** Consigne 1 **
Selon le texte sur les postes de contrôle en Ukraine, en quelle année les services de sécurité ukrainiens obligent-ils les civils à s'enregistrer en ligne ?

*** Texte ***

Les heurts entre les séparatistes « prorusses » et les forces armées ukrainiennes ont disloqué le pays et son économie. En mai 2014, le référendum organisé par les séparatistes « prorusses » scelle l’union des républiques populaires autoproclamées de Donetsk et Lougansk. Kiev les qualifie alors de territoires occupés. Dans la foulée, le gouvernement ukrainien renforce la sécurité à la limite de ces territoires en installant des postes de contrôle visant les civils et les transports.

Un soldat ukrainien vérifie les passeports d’une famille en voyage pour Donetsk.

En 2015, le système se durcit. Les services de sécurité ukrainiens astreignent les civils à un enregistrement en ligne en vue d’obtenir un numéro d’identification. Cette inscription leur permettra ensuite de passer outre les postes de contrôle. Pour une frange âgée de la population, la tâche se révèle impossible sans accès à Internet. Ces retraités se retrouvent contraints de payer des services parallèles afin d’obtenir leur numéro.

Lorsque les institutions étatiques ainsi que les banques décidèrent de quitter les territoires occupés, des hommes et des femmes de tout âge commencèrent à s’amasser des heures, voire des jours durant, aux différents postes. Sous les bombardements, la majorité d’entre eux est venue retirer sa pension, enregistrer un mariage, obtenir un certificat de naissance ou de décès.

Au-delà des contrôles drastiques d’identité, les civils sont soumis à des règles strictes. Il est interdit de franchir la frontière militaire, dans un sens comme dans l’autre, en possession d’alcool ou de cigarettes. De plus, la nourriture, l’argent ainsi que toute forme de matériel industriel sont également proscrits. Concernant les marchandises, leur valeur totale ne peut excéder 10,000 hryvnas (la devise monétaire ukrainienne), soit 334€. Pour le reste, les règles sont les mêmes qu’aux frontières internationales : 10 paquets de cigarettes, 1 litre d’alcool fort  maximum et un cachet sur le passeport pour tout citoyen étranger.

Des civils venant du territoire occupé de la région de Donetsk attendent pour entrer en territoire ukrainien.

Pendant ce temps, les habitants des républiques populaires autoproclamées de Donetsk et Lougansk traversent la frontière russe sans tampon ni passeport ukrainien, et ce depuis février 2017. En effet, depuis que le président russe Vladimir Poutine a reconnu officiellement ces deux républiques, le contrôle douanier s’est révélé bien moins strict à leur égard.

*** Données fournies ***

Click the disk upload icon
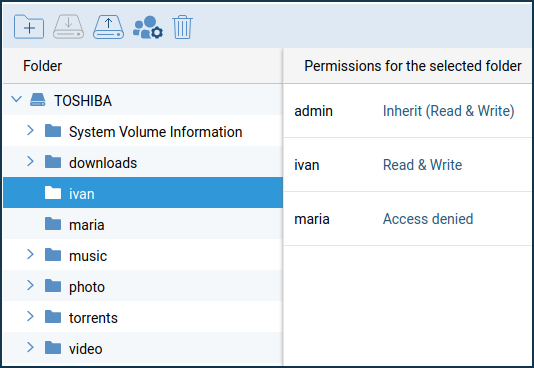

***
*** Données fournies ***

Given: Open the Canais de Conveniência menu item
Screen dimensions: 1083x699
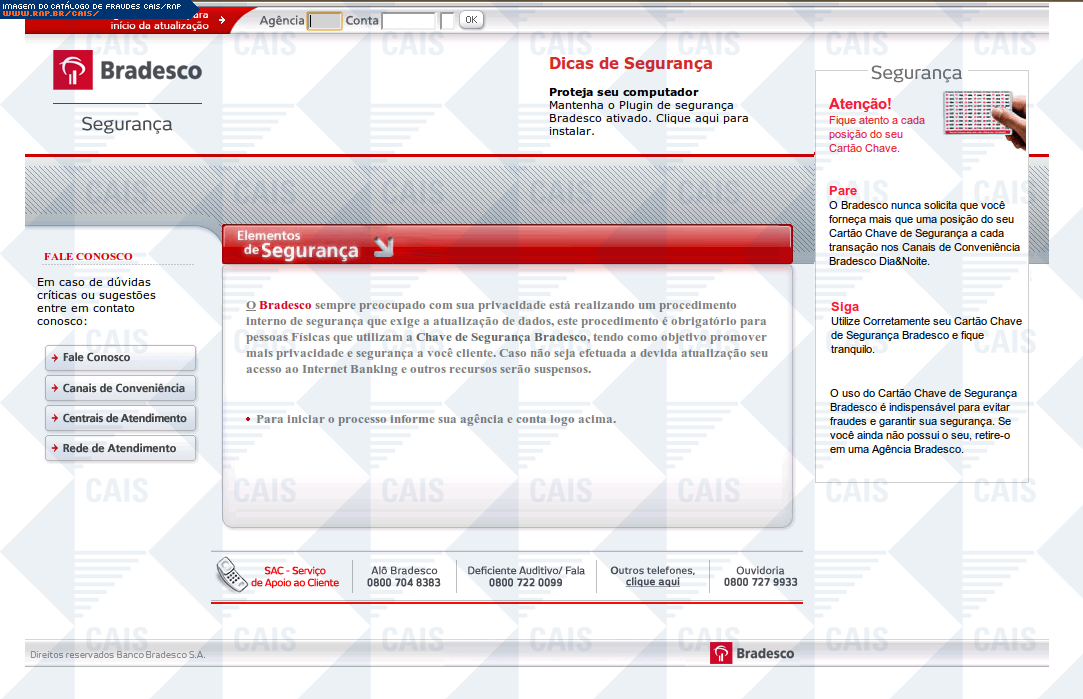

***
*** Données fournies ***

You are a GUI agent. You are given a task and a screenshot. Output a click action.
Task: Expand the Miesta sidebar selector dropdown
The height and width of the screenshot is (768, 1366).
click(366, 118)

***

** Consigne 2 **
Recopiez à l'identique les lignes des entrées, en commençant à la ligne qui contient « Given: Open the » et en finissant à celle qui contient « Screen dimensions: 1083x699 », ces deux lignes comprises.

** Bonne réponse 1 **
En 2015.

** Bonne réponse 2 **
Given: Open the Canais de Conveniência menu item
Screen dimensions: 1083x699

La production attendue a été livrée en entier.